Work required: Please rewrite every line from the one containing "Open SEGGER SystemView configuration gear" through the one containing "(x=388, y=538)", raising each number by 142 in the lines that give coordinates and leaving all other lines unchanged.

Data for processing:
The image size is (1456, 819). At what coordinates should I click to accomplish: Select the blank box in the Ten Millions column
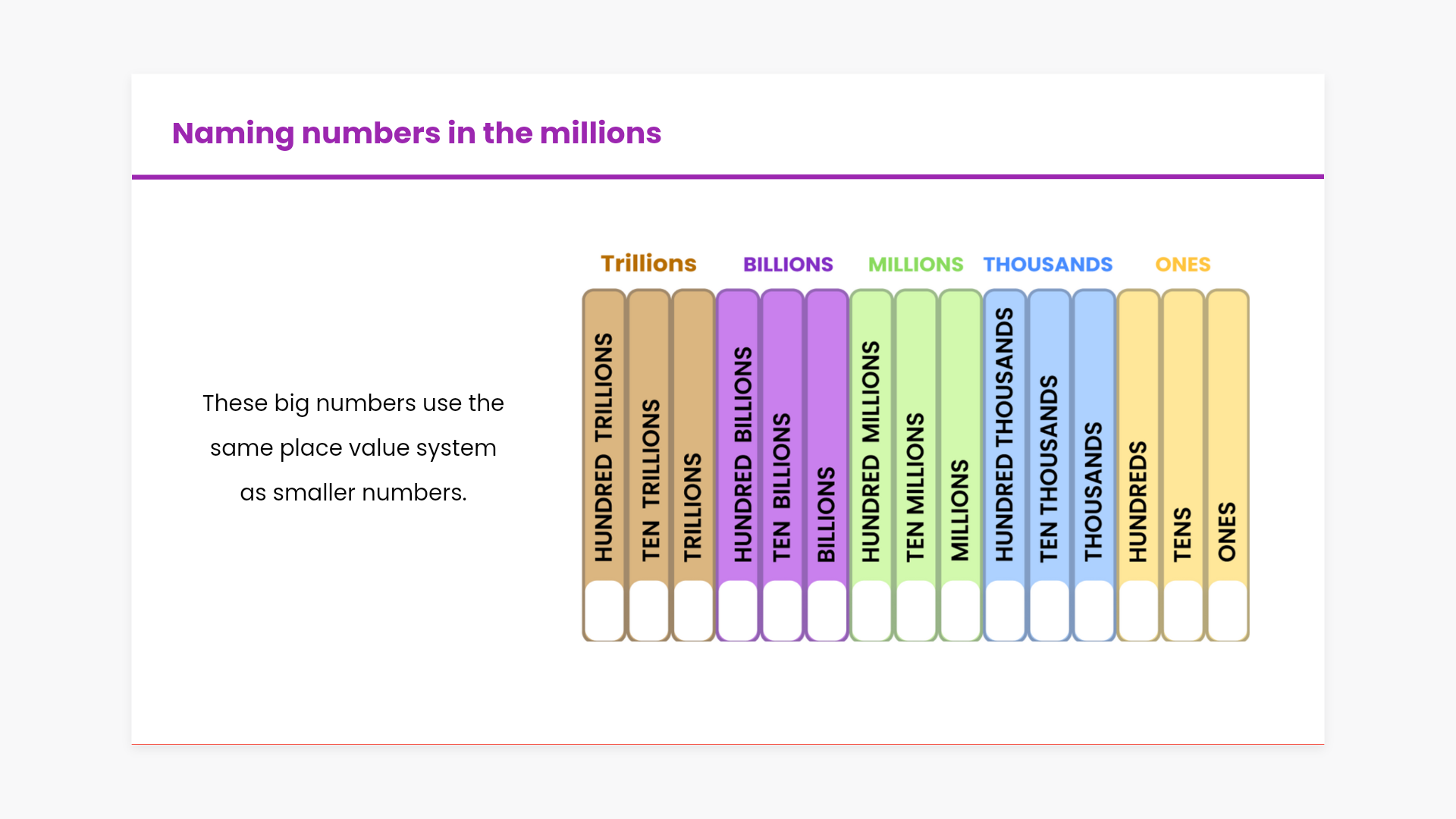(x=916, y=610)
* * *
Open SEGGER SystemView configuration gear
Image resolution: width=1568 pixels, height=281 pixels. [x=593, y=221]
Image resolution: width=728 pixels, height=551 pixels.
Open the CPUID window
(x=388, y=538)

Solved problem:
Open SEGGER SystemView configuration gear
Image resolution: width=1710 pixels, height=423 pixels. [x=735, y=363]
Image resolution: width=728 pixels, height=551 pixels.
Open the CPUID window
(x=530, y=680)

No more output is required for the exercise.